The dark gleam to her eyes is enough to make him hot under his face paint. Only he doesn't want to imagine that with him. His with him. "What the hell are you babbling about, wench?"
"Does it bother you?" she snaps. "Do you feel protective of him? Did you think I wasn't that kind of person?" He doesn't answer, just averts his gaze, and she continues, haughtily, voice growing louder to the point that patrons turn to stare. "Well you're wrong. I'm the worst kind of girl. I'll do anything to get what I deserve."
He knows she's lying. She puts on a pretty show but he's seen through her defenses long ago.
"Yeah." The word hangs in the space between them, tensile. "It bothers me."
For all the wrong reasons. It bothers him because he can't argue with it. He can't say she doesn't deserve him (and God knows Gaara deserves someone in his life) even if he wants to quip and what the fuck about me?
She's following him home, and he doesn't know why, but he hasn't stopped her even though they haven't spoken since the conversation died over dinner.
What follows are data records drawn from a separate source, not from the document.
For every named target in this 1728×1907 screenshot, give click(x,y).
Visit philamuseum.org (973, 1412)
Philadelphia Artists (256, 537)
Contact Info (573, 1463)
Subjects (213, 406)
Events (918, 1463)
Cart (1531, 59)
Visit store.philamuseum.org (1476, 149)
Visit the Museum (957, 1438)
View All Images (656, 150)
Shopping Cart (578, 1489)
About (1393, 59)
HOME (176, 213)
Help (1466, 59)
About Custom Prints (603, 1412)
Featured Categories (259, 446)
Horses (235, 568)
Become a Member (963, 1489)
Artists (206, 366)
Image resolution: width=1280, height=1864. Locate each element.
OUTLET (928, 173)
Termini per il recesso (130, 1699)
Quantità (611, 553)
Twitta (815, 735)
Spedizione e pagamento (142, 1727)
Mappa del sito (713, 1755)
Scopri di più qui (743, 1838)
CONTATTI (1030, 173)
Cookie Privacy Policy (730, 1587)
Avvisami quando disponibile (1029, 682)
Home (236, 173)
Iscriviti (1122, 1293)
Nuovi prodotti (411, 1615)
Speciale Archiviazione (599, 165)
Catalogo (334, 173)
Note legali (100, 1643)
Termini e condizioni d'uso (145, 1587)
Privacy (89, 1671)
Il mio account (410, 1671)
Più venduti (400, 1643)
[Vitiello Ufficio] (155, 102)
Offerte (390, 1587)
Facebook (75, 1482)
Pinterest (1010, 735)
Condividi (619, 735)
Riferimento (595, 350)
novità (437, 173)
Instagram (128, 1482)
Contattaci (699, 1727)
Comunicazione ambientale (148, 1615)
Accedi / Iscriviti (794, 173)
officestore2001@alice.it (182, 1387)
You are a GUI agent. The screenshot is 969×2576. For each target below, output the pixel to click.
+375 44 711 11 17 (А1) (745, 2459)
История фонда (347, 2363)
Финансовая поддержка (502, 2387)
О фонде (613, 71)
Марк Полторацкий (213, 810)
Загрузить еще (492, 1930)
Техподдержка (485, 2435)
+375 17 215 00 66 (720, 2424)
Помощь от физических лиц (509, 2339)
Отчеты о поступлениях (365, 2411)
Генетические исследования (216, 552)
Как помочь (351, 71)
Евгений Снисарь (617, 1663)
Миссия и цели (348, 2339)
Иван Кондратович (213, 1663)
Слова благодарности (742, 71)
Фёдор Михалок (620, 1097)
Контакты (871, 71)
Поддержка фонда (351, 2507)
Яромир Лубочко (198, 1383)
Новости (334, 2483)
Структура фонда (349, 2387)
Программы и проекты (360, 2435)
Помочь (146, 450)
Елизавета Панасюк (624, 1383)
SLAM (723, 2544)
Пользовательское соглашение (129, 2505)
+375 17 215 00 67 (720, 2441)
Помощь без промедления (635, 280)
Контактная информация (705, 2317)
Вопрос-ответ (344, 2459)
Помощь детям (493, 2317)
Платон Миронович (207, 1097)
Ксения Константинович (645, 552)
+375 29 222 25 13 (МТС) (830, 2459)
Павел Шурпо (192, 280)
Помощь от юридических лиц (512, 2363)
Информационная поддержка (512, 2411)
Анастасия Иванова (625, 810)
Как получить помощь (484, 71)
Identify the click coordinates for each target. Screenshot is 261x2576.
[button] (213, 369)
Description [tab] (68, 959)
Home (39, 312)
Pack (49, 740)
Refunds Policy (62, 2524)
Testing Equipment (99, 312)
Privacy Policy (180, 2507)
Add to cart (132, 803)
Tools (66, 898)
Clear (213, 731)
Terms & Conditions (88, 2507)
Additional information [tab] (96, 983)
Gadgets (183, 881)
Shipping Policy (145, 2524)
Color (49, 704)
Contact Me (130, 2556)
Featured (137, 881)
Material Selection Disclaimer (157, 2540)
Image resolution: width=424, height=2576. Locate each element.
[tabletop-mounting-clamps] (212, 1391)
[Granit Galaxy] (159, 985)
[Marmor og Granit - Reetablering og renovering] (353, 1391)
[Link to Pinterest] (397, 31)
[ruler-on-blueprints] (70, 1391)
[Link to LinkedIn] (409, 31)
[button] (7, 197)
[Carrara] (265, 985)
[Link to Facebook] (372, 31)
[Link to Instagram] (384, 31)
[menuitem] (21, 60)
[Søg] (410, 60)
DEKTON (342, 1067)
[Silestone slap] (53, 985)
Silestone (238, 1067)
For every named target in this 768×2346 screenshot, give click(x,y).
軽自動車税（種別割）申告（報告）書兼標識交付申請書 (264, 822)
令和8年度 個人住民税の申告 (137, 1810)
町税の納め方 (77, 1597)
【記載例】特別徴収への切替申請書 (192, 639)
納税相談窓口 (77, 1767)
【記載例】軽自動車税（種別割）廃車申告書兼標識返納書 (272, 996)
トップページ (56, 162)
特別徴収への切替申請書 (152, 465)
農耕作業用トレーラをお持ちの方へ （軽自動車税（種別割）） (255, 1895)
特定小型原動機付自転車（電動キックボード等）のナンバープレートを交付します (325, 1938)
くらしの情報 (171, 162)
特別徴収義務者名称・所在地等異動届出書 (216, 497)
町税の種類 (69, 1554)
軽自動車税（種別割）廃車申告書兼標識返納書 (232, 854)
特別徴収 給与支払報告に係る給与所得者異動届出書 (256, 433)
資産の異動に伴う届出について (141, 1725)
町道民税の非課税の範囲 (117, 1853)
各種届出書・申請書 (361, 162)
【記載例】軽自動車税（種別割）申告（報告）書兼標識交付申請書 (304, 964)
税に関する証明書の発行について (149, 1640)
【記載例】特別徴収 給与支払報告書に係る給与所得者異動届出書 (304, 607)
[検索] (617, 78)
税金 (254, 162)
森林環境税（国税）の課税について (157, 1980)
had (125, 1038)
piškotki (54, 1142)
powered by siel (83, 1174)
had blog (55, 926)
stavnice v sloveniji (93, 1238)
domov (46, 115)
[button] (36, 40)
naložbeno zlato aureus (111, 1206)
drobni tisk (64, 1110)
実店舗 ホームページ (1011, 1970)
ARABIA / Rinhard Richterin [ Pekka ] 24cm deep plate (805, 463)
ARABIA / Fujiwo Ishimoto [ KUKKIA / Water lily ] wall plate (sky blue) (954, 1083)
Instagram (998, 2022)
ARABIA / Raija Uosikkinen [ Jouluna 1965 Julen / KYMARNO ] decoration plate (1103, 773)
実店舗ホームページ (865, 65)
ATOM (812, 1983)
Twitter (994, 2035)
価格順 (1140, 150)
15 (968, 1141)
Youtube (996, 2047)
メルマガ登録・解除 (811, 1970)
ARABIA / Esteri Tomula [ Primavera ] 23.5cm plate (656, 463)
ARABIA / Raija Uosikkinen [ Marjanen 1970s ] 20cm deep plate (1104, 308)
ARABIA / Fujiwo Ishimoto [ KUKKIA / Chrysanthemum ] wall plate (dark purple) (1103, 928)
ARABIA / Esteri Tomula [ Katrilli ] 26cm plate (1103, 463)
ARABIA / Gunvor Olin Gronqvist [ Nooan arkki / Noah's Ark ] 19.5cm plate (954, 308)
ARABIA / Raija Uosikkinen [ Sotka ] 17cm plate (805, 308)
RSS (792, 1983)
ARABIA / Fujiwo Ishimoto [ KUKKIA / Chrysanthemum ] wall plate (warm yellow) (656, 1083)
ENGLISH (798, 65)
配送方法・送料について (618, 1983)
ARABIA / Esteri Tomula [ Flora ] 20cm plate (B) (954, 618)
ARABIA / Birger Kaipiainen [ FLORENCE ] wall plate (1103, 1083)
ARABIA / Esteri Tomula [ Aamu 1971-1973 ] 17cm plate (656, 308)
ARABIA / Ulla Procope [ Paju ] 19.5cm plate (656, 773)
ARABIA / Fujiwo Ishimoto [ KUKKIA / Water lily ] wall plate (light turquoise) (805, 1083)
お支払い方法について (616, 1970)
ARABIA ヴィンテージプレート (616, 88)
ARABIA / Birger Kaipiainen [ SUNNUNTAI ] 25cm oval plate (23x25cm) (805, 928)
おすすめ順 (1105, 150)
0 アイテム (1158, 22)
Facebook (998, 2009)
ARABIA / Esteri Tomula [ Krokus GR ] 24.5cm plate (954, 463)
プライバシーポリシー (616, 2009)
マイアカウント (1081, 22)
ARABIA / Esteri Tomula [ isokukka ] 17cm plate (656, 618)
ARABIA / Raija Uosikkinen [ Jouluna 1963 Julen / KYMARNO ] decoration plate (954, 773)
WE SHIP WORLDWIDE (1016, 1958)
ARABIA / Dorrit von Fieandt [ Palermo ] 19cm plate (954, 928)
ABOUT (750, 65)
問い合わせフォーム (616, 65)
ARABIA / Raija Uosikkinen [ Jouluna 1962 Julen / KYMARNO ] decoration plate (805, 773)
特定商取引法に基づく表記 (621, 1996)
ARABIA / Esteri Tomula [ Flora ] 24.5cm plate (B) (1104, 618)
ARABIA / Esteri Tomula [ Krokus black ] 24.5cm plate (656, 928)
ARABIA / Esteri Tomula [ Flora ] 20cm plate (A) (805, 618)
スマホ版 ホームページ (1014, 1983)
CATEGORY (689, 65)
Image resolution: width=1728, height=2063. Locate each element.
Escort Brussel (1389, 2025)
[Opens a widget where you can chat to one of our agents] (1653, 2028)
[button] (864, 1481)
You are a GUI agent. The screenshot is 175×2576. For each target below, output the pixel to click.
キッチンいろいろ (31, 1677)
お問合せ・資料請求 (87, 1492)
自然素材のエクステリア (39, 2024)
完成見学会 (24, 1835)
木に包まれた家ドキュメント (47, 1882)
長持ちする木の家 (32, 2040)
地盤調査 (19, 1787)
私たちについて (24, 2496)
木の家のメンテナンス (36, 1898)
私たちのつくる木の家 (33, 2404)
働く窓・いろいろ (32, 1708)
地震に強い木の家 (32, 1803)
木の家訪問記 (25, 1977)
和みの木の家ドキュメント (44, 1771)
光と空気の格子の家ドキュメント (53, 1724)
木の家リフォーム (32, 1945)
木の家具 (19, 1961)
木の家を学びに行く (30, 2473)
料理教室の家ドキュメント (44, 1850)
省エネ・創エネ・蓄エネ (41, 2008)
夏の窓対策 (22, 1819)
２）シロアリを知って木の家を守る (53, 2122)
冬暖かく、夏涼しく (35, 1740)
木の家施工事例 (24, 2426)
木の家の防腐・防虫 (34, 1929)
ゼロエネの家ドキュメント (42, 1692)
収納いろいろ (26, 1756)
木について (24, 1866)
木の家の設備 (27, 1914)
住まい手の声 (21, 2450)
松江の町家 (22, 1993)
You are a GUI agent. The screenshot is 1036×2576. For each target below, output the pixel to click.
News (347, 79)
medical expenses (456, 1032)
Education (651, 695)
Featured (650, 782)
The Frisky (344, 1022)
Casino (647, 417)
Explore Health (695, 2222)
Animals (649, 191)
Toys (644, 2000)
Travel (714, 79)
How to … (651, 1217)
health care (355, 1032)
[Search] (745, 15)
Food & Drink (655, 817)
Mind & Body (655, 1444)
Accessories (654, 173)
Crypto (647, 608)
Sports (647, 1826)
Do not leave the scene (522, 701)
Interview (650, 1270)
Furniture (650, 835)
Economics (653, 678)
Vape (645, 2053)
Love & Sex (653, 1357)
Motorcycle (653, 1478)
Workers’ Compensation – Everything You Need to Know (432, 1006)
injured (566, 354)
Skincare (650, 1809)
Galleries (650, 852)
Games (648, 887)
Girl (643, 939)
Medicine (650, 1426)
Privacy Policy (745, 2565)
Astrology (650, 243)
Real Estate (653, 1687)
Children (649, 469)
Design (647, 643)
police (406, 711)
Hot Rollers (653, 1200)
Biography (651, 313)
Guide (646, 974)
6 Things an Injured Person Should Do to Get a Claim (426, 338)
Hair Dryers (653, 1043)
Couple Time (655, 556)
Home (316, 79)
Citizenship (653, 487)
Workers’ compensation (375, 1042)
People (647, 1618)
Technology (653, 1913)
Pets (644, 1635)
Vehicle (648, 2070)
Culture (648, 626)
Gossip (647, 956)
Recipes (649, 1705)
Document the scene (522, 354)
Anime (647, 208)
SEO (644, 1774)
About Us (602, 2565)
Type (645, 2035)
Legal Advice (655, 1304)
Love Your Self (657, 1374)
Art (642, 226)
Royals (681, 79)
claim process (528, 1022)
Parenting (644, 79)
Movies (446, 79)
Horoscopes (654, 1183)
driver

She's feigning tipsy, leaning on him with her arm hooked through his, and he doesn't pull away. But he isn't sure she's not just toying with him out of spite. Maybe he deserves it, but mostly he just likes the way she fits perfectly against his side.
Inside, she helps herself to another drink while he undresses. He strips the purple warpaint from his face in front of the kitchen sink using water hot enough to scald but the heat beneath his skin stems entirely from the look she gives him as his features are finally revealed. She's watching his motions intently, gaze weighty with want and unspoken implications.
"I'm just using you to get to your brother," she breathes as he knocks her back against the fridge hard enough to bruise.
And he knows, it's her own broken way of admitting her feelings. She doesn't have to tell him I like you, but I'm leaving in a couple days because he understands. And because she's touching him in the way he's wanted her to for years.
He lifts her higher around his hips, hands gripping the underside of her thighs. "It's okay," he grunts. "I'll come visit you."
She rolls her eyes to the side and, once again locking gazes with him, offers a knowing smile.